Pertanyaan ini sederhana, tetapi jawabannya tidak tunggal. Tatap muka dan PJJ sama-sama menyimpan lelah, hanya saja bentuknya berbeda wajah. Di titik ini, kita perlu menyelami ulang: apa yang sesungguhnya terjadi ketika kelas dipindahkan dari papan tulis ke layar?
Lelah yang Berlapis
Kelelahan tatap muka identik dengan energi fisik dan sosial. Murid berangkat pagi, menempuh perjalanan yang penuh macet, lalu melewati jam-jam belajar dengan segala riuh rendah kelas. Guru pun harus bersuara lantang, berjalan dari satu sudut kelas ke sudut lain, sekaligus mengelola interaksi yang kadang tak terduga.

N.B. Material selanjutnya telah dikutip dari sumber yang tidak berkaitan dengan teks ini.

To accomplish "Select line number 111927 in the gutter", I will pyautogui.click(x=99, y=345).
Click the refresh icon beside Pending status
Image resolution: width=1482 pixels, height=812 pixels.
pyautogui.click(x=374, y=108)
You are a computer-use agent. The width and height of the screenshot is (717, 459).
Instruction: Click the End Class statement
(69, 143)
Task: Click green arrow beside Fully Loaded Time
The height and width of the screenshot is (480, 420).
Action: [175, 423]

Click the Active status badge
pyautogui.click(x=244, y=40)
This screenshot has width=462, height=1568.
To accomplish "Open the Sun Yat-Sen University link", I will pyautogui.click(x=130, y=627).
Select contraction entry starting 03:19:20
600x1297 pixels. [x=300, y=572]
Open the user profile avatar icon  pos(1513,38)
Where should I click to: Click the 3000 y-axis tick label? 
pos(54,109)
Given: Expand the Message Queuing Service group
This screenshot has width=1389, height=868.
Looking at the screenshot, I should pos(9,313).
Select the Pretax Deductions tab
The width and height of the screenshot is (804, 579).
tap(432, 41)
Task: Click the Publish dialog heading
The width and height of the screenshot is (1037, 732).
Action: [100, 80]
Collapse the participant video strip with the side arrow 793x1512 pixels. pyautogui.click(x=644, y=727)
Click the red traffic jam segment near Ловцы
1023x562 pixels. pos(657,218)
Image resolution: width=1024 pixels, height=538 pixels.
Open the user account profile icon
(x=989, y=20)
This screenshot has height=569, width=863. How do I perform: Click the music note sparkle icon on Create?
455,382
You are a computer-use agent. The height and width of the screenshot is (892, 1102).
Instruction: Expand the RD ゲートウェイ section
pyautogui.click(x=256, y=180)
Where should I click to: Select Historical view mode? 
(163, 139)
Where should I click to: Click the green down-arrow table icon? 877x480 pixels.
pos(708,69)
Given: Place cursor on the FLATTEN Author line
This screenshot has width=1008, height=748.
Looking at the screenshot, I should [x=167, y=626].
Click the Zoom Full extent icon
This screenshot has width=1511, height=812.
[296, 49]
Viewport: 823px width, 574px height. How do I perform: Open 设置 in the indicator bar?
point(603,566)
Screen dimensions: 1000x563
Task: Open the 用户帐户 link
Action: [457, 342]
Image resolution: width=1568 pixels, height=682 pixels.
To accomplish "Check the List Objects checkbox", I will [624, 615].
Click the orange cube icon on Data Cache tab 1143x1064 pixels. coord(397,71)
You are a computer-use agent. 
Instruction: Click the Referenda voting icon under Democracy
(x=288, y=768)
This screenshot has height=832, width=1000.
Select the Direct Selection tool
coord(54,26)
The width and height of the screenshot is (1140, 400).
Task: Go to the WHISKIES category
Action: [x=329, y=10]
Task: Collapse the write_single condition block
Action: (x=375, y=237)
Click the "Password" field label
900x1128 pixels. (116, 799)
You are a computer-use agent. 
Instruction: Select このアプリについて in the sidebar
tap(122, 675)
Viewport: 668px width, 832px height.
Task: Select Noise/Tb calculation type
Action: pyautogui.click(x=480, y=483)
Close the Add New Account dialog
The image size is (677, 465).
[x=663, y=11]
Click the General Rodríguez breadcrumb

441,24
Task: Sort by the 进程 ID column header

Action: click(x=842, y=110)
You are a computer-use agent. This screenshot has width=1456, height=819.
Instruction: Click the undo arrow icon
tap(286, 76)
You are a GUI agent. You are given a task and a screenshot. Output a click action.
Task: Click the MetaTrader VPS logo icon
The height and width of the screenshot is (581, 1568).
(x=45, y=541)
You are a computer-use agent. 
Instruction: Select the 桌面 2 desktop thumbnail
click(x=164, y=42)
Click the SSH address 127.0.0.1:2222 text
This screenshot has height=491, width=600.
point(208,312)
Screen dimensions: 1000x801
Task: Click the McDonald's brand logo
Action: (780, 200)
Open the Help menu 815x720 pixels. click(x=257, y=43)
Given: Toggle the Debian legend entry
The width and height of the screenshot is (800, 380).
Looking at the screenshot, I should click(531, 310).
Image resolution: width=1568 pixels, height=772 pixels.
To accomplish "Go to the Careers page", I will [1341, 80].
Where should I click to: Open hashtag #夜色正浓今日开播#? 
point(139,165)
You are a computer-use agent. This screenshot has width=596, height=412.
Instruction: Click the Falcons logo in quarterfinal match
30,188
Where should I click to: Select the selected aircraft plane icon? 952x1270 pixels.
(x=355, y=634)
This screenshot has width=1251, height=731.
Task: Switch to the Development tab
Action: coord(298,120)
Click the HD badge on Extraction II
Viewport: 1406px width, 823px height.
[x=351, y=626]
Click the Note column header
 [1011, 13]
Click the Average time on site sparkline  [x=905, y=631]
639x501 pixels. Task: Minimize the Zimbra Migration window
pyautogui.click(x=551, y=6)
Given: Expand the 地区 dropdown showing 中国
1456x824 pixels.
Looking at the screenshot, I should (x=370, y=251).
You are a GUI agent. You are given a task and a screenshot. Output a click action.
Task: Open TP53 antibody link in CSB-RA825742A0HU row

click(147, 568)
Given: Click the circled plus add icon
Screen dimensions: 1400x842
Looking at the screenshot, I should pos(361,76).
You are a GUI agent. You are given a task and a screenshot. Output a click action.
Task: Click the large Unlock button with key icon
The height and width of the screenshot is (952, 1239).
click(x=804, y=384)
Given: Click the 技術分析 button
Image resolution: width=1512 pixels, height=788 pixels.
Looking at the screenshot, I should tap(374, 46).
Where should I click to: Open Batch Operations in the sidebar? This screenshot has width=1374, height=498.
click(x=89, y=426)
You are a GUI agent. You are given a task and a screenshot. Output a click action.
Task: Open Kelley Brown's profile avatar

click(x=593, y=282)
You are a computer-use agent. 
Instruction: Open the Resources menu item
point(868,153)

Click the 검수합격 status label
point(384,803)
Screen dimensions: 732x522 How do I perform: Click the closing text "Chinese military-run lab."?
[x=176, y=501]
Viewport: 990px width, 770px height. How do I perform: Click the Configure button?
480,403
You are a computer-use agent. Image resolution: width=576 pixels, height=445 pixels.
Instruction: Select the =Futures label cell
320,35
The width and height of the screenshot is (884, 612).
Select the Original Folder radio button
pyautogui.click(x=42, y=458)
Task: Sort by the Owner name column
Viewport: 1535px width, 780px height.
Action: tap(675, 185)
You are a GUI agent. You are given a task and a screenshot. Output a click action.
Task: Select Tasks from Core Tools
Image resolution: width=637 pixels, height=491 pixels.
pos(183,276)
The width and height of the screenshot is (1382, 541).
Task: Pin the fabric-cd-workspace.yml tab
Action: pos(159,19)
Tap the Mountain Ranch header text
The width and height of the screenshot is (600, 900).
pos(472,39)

Ada energi yang terkuras, tetapi di sisi lain, interaksi tatap muka memberi ritme alami: jeda di kantin, tawa di sela pelajaran, atau bahkan sekadar langkah berpindah ruang yang membantu otak beristirahat.
Sebaliknya, PJJ menghadirkan jenis lelah yang lebih sunyi: kognitif dan emosional. Murid harus duduk menatap layar berjam-jam, berusaha fokus di tengah distraksi rumah, sambil menanggung beban tugas digital yang sering kali menumpuk.
Guru pun mengalami tekanan berbeda. Mereka tidak hanya mengajar, tetapi juga mengelola teknologi, memastikan sinyal stabil, serta merancang materi yang bisa tetap hidup di layar. Kelelahan ini tidak kentara, tetapi menghujam dalam.